» PROBLEM TO WORK ON
Copy the items starting at the line that contains "Expand the Amministrazione section chevron" and ending at the line that contains "Click the Appendix", changing "dropdown arrow" to "drop-down caret" and leaving everything else the same.

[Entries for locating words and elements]
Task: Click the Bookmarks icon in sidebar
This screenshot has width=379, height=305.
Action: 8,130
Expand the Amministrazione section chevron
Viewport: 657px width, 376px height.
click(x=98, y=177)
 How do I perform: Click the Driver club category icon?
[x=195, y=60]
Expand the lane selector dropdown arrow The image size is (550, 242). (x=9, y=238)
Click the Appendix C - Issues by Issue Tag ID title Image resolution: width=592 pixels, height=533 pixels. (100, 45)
* * *
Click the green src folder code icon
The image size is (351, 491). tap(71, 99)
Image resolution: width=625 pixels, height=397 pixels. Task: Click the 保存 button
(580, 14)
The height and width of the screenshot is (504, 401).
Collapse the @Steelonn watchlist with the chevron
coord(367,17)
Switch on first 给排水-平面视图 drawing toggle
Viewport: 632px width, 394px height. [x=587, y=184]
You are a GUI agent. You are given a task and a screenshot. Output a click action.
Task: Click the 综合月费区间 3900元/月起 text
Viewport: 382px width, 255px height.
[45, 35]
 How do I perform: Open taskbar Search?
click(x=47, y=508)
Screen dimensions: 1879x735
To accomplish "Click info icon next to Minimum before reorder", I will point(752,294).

» WRITTEN ANSWER
Expand the Amministrazione section chevron
Viewport: 657px width, 376px height.
click(x=98, y=177)
 How do I perform: Click the Driver club category icon?
[x=195, y=60]
Expand the lane selector drop-down caret The image size is (550, 242). (x=9, y=238)
Click the Appendix C - Issues by Issue Tag ID title Image resolution: width=592 pixels, height=533 pixels. (100, 45)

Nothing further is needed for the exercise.